If you question any of this you are abused as “intolerant,” “homophobic”, “hate mongers.” Many things that were deemed a “sin” only a few years ago are now either accepted or promoted in our culture. According to the relativists, all points of view are true except for those that teach absolutes — absolute truth, absolute right or wrong, or an absolute God. Yet psychological studies reveal that young adults taking courses that teach individual decision making as a basis for ethics end up with higher rates of drug use and sexual immorality. The reason is obvious. Without a timeless, universal set of ethical guidelines, they have no defence against temptation. As society changes, morality becomes a moving target.

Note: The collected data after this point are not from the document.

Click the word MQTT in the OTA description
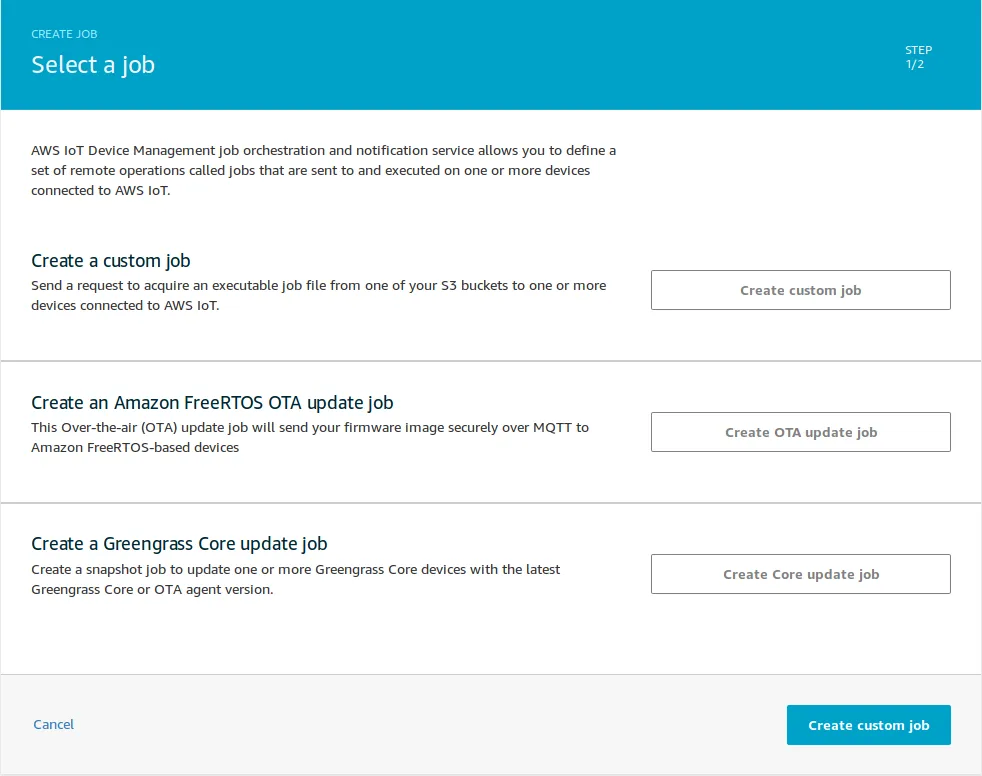 (550, 428)
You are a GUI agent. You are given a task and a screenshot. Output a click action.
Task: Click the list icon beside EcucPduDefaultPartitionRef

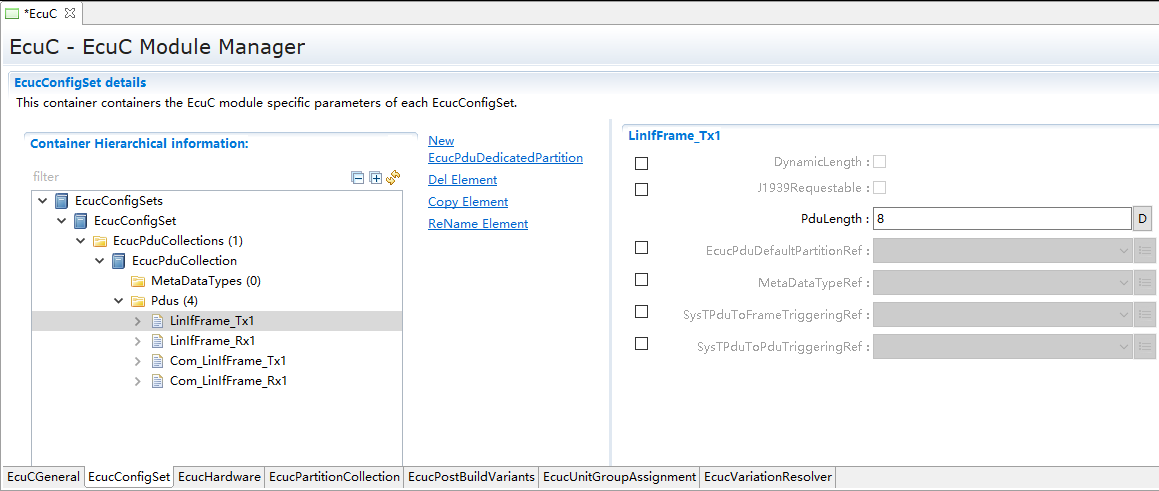pyautogui.click(x=1146, y=251)
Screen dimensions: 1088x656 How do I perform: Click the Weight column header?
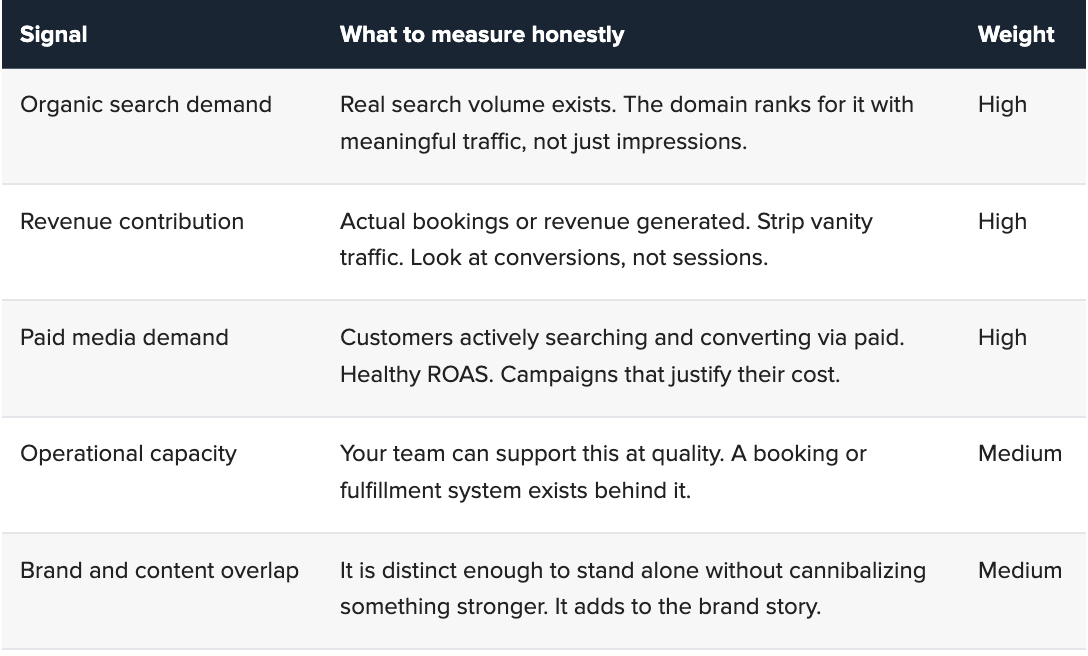pos(1016,35)
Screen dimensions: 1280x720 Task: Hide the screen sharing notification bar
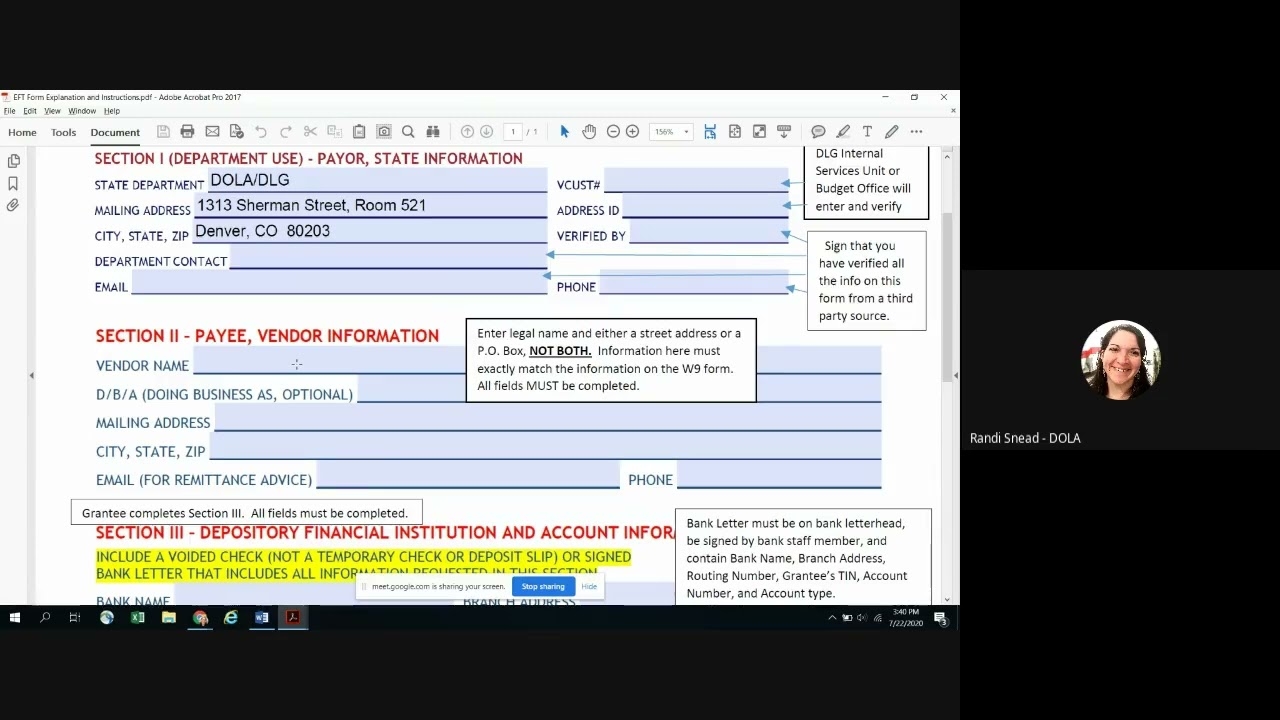click(589, 587)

If the standard of right and wrong is based on relativism, then society has no standards at all. It is no education that leaves you trying to head in all directions at once.

A good education, can leave you short if you submit to any of these seven deadly sins of a good education.

The Apostle Peter puts it clearly: “add to your faith goodness; and to goodness, knowledge; and to knowledge, self-control; and to self-control, perseverance; and to perseverance, godliness; and to godliness, brotherly kindness; and to brotherly kindness, love. For if you possess these qualities in increasing measure, they will keep you from being ineffective and unproductive in your knowledge of our Lord Jesus Christ.”

Your graduation from Wesley Institute should be the mark, not merely of competence in your chosen field, but of Christian character, effective and productive in your knowledge of our Lord Jesus Christ.

Gordon Moyes


Wesley Mission, Sydney.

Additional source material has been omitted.